::: Document passage
Tuesday, May 5, 2009

Landowners Overruled

(Rimbey, AB) The Alberta Court of Appeal ruled against landowner rights today, and upheld the Alberta Energy Utility Board’s (EUB) decision to license a private transmission line from Lethbridge, AB to Great Falls, Mt. The court’s decision was split against the landowners 2 to 1.

On August 12, 2008 the Montana Alberta Tie LLC (MATL), a private company, received approval from the Alberta government to build a private transmission line from Lethbridge, AB to the U.S. border. The transmission line was designed to eventually terminate in Great Falls, Montana.

Alberta’s regulator, the Alberta Electric System Operator (AESO), had a very narrow and limited role in the approval process because private companies, such as MATL, are not required to meet any public interest requirement test, or economic ‘need’ test, in order to build a transmission line.

The Lavesta Area Group (LAG) contributed financial and legal support in an attempt to overturn the government’s decision that approved MATL’s proposal, because we firmly believe a developer’s dream for a private transmission line should not take precedence over a citizen’s dream of keeping his or her own home, property, or business.
::::::
## Required work
A. Using the transmission line article, explain why Alberta's regulator had only a narrow role in approving the line.
B. According to the transmission line article, how was the Alberta Court of Appeal's decision split?
::: Stored rows
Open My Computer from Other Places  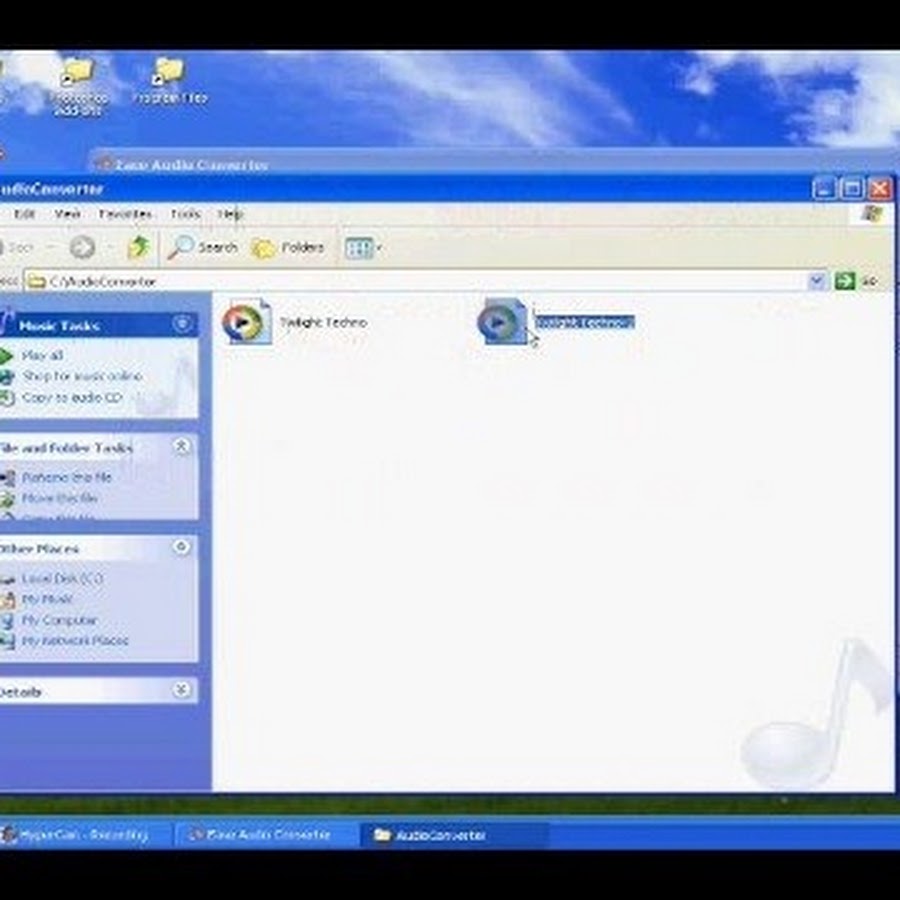[59, 620]
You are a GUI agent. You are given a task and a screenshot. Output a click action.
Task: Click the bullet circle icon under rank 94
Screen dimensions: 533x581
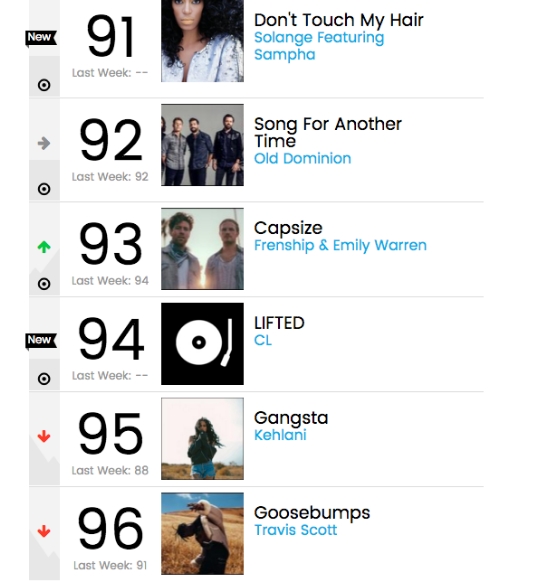[44, 379]
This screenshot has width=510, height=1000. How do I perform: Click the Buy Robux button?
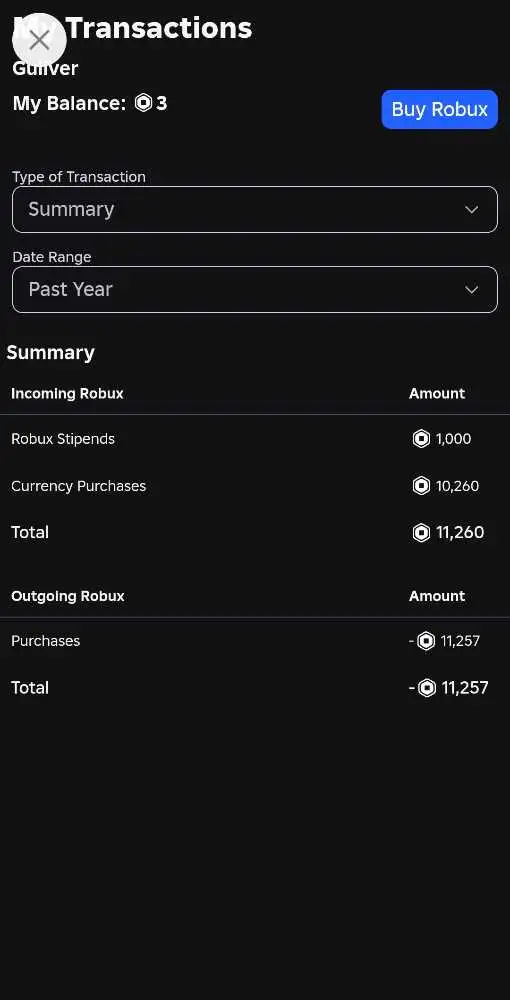point(439,109)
::::::
## Outputs by task
A. The Alberta Electric System Operator had a very narrow and limited role because private companies such as MATL don't have to meet any public interest requirement test or economic "need" test to build a transmission line.

B. It was split 2 to 1 against the landowners.